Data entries

##############################

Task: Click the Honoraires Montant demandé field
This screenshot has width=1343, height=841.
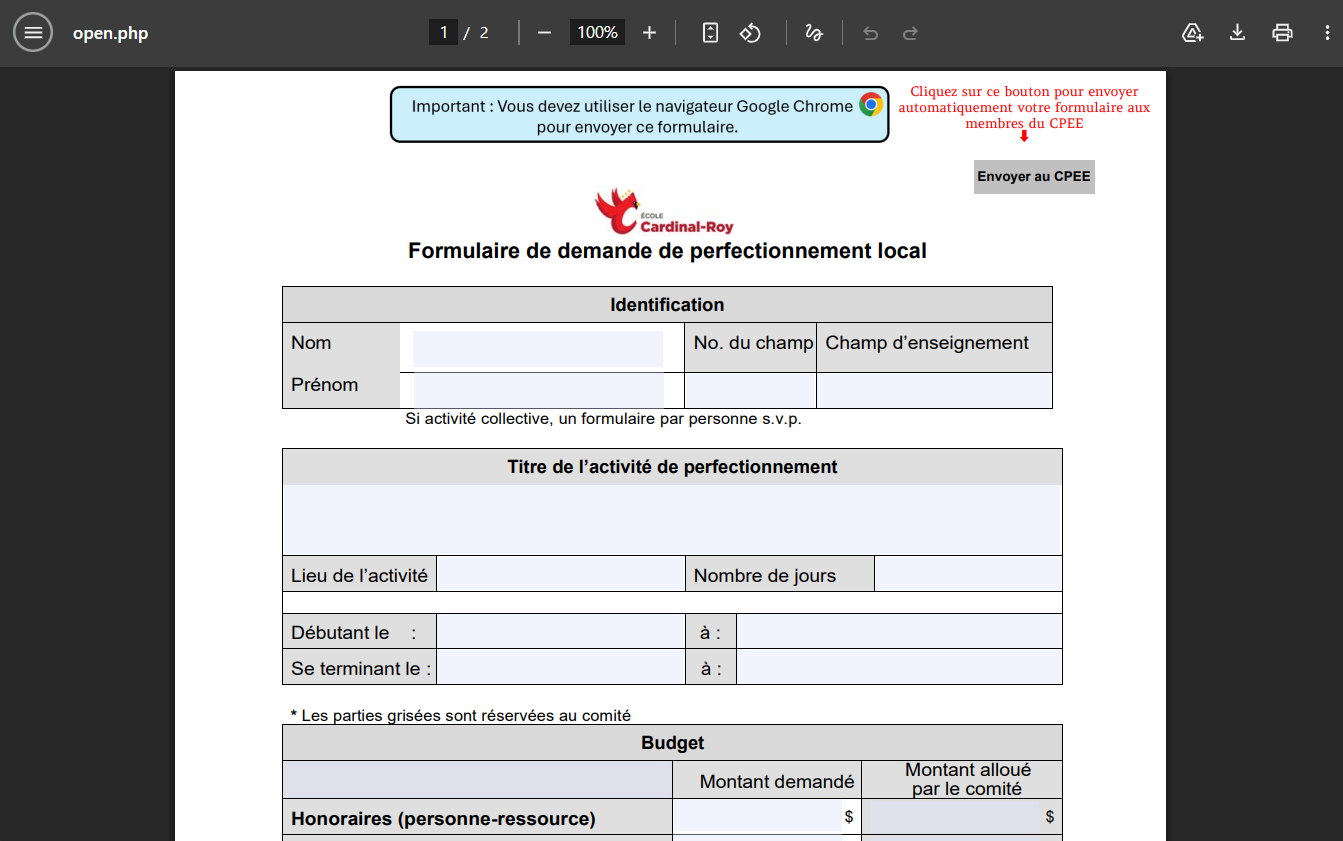Action: [758, 817]
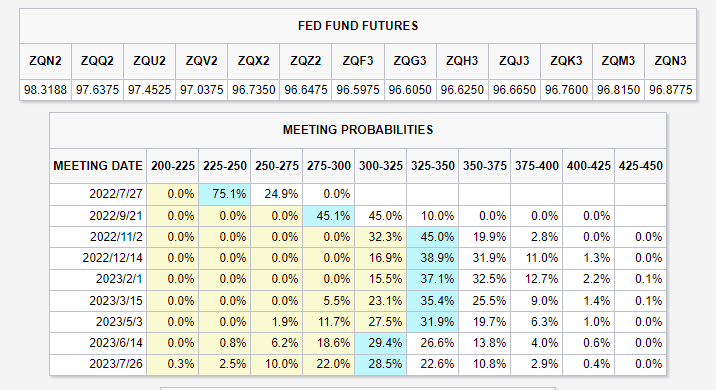The height and width of the screenshot is (390, 716).
Task: Click the 29.4% cell for 2023/6/14
Action: pyautogui.click(x=380, y=343)
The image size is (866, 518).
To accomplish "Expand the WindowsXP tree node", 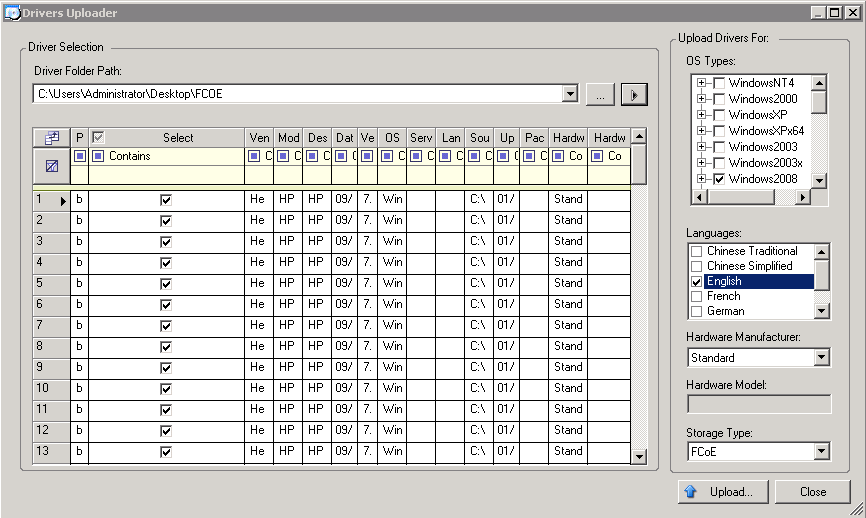I will pos(702,115).
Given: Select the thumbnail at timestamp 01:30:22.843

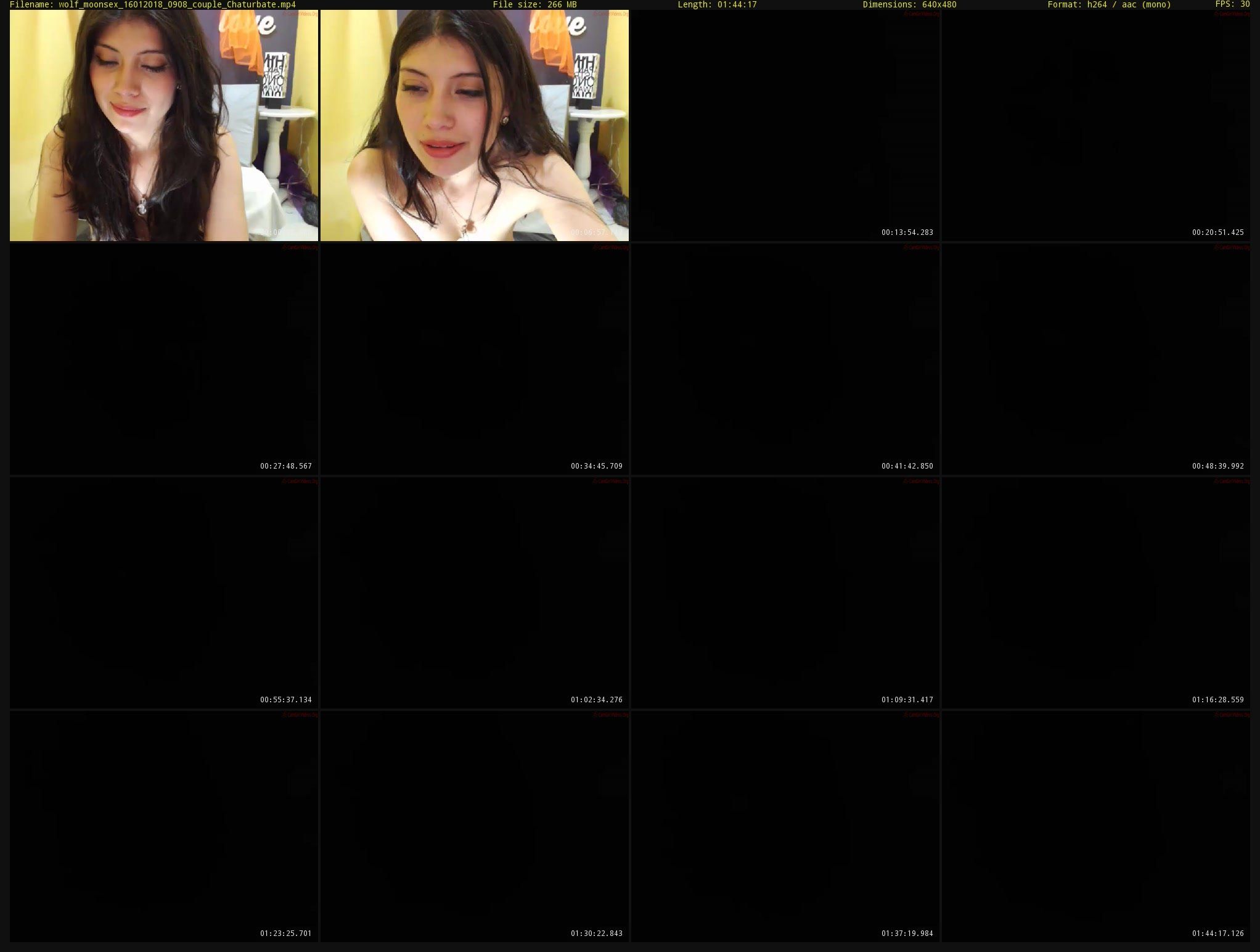Looking at the screenshot, I should pyautogui.click(x=475, y=826).
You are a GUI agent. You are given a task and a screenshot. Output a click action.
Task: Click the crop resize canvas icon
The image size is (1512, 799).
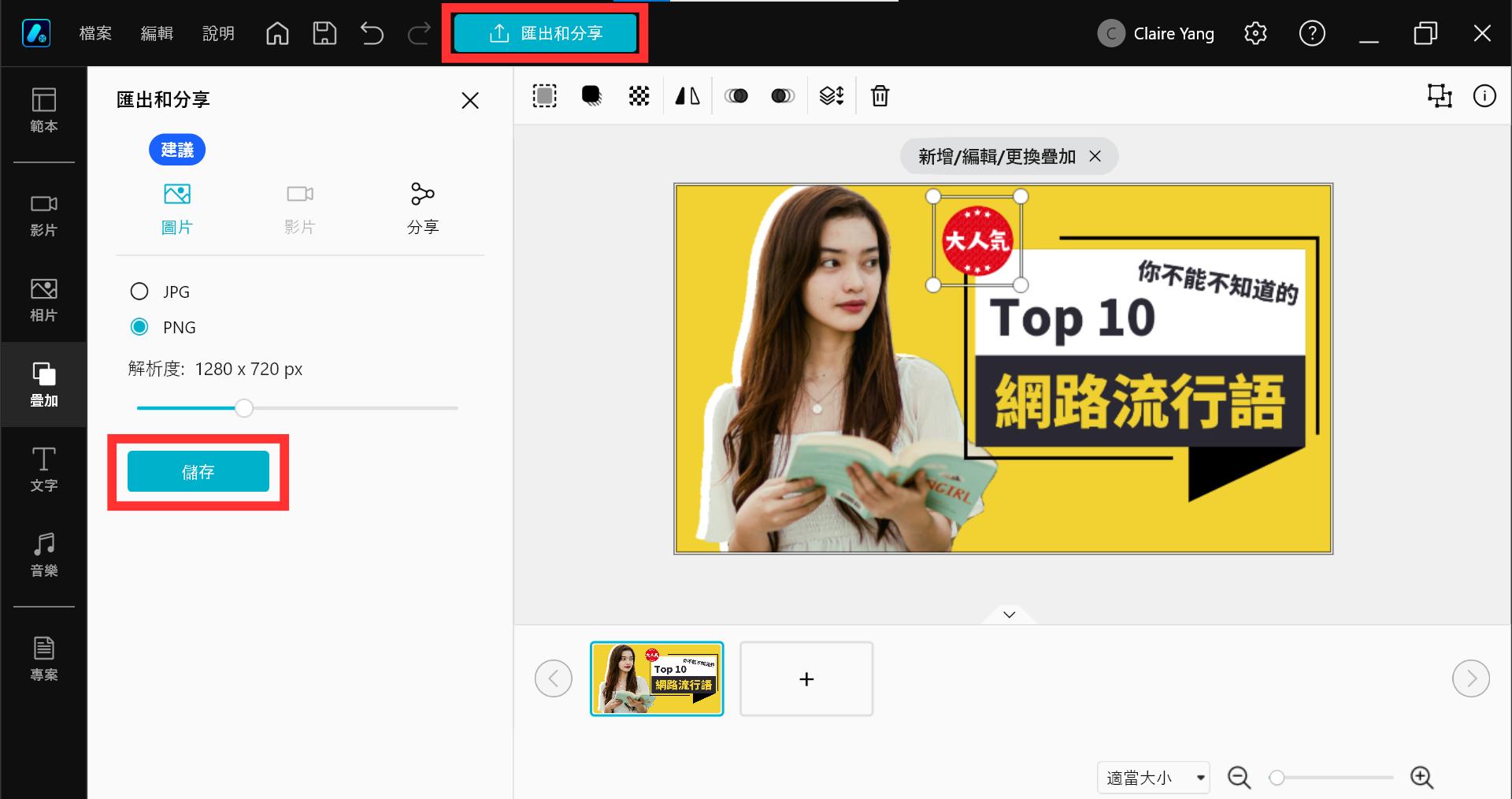coord(1440,96)
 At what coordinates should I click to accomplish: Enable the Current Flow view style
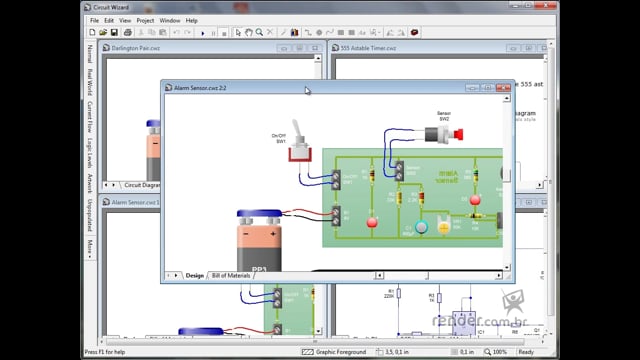click(90, 117)
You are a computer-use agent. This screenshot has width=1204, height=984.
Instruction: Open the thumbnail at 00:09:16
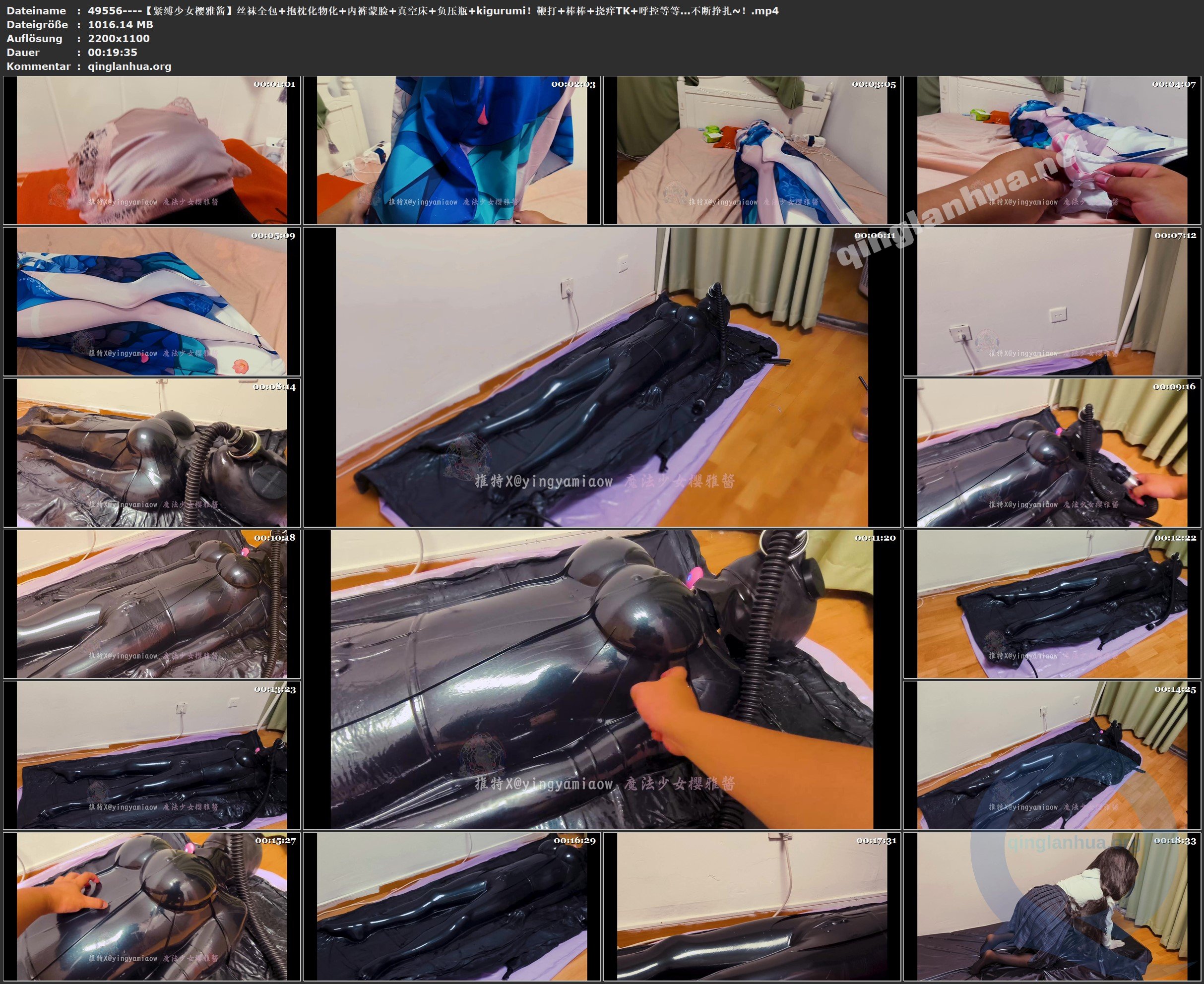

##############################

**Exercise instructions**
Which lines in the rows above contain the word "agent"? Return each of those lines in full.

**Answer to this problem**
You are a GUI agent. You are given a task and a screenshot. Output a click action.
You are a computer-use agent. This screenshot has width=1204, height=984.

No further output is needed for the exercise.